Collected data:
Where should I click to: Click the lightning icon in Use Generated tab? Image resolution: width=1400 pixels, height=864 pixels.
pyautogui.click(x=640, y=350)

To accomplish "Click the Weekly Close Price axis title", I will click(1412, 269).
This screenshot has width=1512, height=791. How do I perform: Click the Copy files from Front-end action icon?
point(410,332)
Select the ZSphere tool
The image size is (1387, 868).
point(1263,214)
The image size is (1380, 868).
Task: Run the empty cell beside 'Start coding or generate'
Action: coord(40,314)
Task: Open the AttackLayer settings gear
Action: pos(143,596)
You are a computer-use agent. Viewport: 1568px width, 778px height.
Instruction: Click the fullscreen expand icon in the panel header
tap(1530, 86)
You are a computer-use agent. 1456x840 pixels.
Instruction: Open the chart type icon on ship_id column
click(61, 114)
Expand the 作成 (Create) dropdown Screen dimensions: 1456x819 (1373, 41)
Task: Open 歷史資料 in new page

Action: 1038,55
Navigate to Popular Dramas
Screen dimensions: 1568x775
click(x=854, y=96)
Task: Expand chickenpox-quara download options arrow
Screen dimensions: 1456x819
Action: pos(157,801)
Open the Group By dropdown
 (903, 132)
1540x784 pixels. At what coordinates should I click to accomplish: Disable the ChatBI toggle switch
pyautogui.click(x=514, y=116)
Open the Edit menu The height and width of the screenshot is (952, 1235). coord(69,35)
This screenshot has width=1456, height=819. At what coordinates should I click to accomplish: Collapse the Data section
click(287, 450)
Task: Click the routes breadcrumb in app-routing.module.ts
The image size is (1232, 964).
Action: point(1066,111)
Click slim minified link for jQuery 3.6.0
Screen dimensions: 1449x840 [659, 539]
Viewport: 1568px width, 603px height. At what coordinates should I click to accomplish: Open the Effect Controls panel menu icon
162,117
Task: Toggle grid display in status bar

● **Task to carry out**:
Please set down all the data word for word.

● **Written response**:
Where should I click to: Click the lightning icon in Use Generated tab? Image resolution: width=1400 pixels, height=864 pixels.
pyautogui.click(x=640, y=350)

To accomplish "Click the Weekly Close Price axis title", I will click(1412, 269).
This screenshot has width=1512, height=791. How do I perform: Click the Copy files from Front-end action icon?
point(410,332)
Select the ZSphere tool
The image size is (1387, 868).
point(1263,214)
The image size is (1380, 868).
Task: Run the empty cell beside 'Start coding or generate'
Action: coord(40,314)
Task: Open the AttackLayer settings gear
Action: pos(143,596)
You are a computer-use agent. Viewport: 1568px width, 778px height.
Instruction: Click the fullscreen expand icon in the panel header
tap(1530, 86)
You are a computer-use agent. 1456x840 pixels.
Instruction: Open the chart type icon on ship_id column
click(61, 114)
Expand the 作成 (Create) dropdown Screen dimensions: 1456x819 (1373, 41)
Task: Open 歷史資料 in new page

Action: 1038,55
Navigate to Popular Dramas
Screen dimensions: 1568x775
click(x=854, y=96)
Task: Expand chickenpox-quara download options arrow
Screen dimensions: 1456x819
Action: pos(157,801)
Open the Group By dropdown
 (903, 132)
1540x784 pixels. At what coordinates should I click to accomplish: Disable the ChatBI toggle switch
pyautogui.click(x=514, y=116)
Open the Edit menu The height and width of the screenshot is (952, 1235). coord(69,35)
This screenshot has width=1456, height=819. At what coordinates should I click to accomplish: Collapse the Data section
click(287, 450)
Task: Click the routes breadcrumb in app-routing.module.ts
The image size is (1232, 964).
Action: point(1066,111)
Click slim minified link for jQuery 3.6.0
Screen dimensions: 1449x840 [659, 539]
Viewport: 1568px width, 603px height. At what coordinates should I click to accomplish: Open the Effect Controls panel menu icon
162,117
Task: Toggle grid display in status bar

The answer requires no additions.